Several years ago, a study indicated that 78% of high-net-worth individuals believed that the “next generation is not financially responsible enough to handle inheritance.” While I believe those same individuals will develop greater confidence as their children grow and mature, I suspect many parents still fret about how their kids will handle money.
The parents aren’t the only ones worried.
I’ve spoken with several who’ve been told flat out by their children that they don’t know how to spend it wisely, particularly when it comes to charitable giving.
Say what you will about millennials, but we are very self-aware.
Remember when you taught your children how to drive a car? Did you simply hand them the keys and never look back? My guess is you took a more involved strategy, either placing yourself in the passenger seat or arranging a professional driver’s training program.
I remember doing loops in the school parking lot near my house, my dad patiently and coolly offering advice next to me. We started slow, then I punched the speed a little. I may have punched the curb a time or two as well, but I learned from it.
Why not take the same approach to getting your kids up to speed with charitable giving?
DAF as Learner’s Permit
Charitable giving is a muscle. Repetitive training is the surest way to build a solid philanthropic core.
You can give your kids a gym to build those muscles with a donor-advised fund. A DAF offers a simple way to set aside some charitable dollars to let the kids build their practice of identifying and supporting causes they care for.
The Novus Society at DonorsTrust is built to help with this. We started the Novus Society to cultivate the younger generation of givers. Novus targets givers under age 40 by providing the tools needed to grow their giving.
With $5,000 in the account, they can immediately begin recommending grants to charities that interest them. Alternatively, open it for as little as $1,000 and have them build it up to that $5,000 mark to start making grants, developing a practice of setting charitable dollars aside.
The donor-advised fund offers several important benefits to help your kids generate giving muscles. Chief among them is that the money in the fund must go to charity. The funds can’t be redirected to a car or a video game or whatever the interest-of-the-moment is. By seeding the funds, you’re saying to them that charitable giving is important, while also offering the freedom to forge their own path in what they support.

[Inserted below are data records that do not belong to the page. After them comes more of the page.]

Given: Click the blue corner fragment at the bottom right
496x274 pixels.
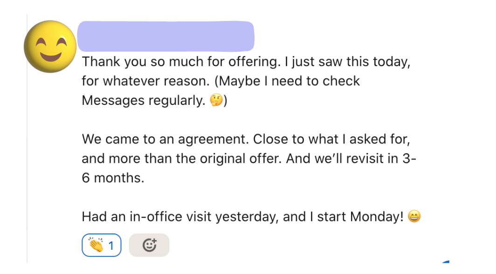Looking at the screenshot, I should pyautogui.click(x=445, y=263).

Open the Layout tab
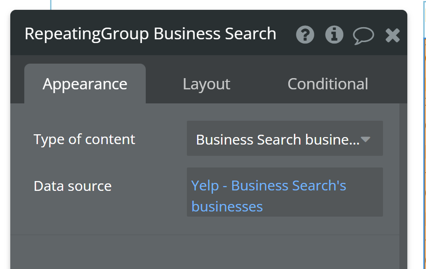point(206,84)
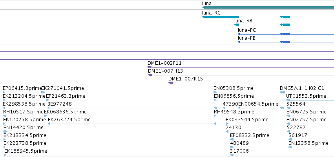Select the 317006 EST label
This screenshot has height=157, width=334.
click(239, 151)
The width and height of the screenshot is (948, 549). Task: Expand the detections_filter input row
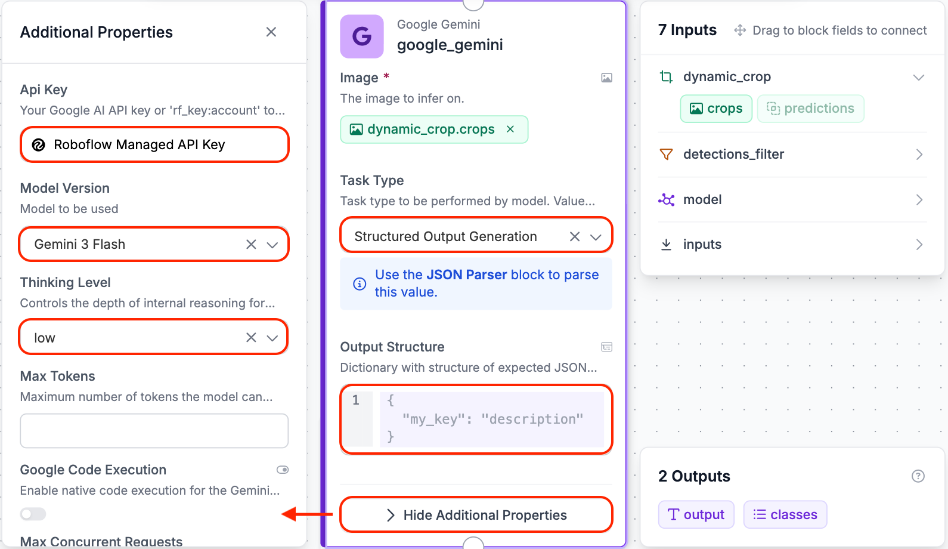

Opening the fund with a mission-driven fund such as DonorsTrust offers additional protections. Our focus is on leveraging private philanthropy to solve problems, not encouraging government to step in. That means no grants from the DonorsTrust fund will go out to groups that take significant revenue from government or encourage government’s growth.
I’m sure Henry Ford would have been interested in a buffer like that.
Opening up a Novus Society fund for the kids also places them in a community of other younger givers. We also host events around the country with other younger givers and provide ongoing updates and thoughts on strategic giving. Good habits are easier to keep if you’re surrounded by others who value them. That’s what Novus offers.
A Head Start for Impact
Many parents will provide a small amount of money to kids to pick a few stocks and begin to learn about investments. Why not follow a similar strategy to help the next generation learn how to be as generous as you are?
This year, give your children a gift they probably aren’t expecting but will be a powerful tool for them going forward – a donor-advised fund. The fund offers a way for them to gain autonomy over their giving without pressure to “get it right” at this stage in their lives.
They will appreciate the trust you’ve placed in them. They might hit a few curbs along the way, so to speak, but with the protections offered by DonorsTrust, they’ll never go too far astray.
Plus, their most important advisor is only a phone call away – you. It’s far easier to engage their minds in what philanthropy looks like today than from the other side of an inheritance.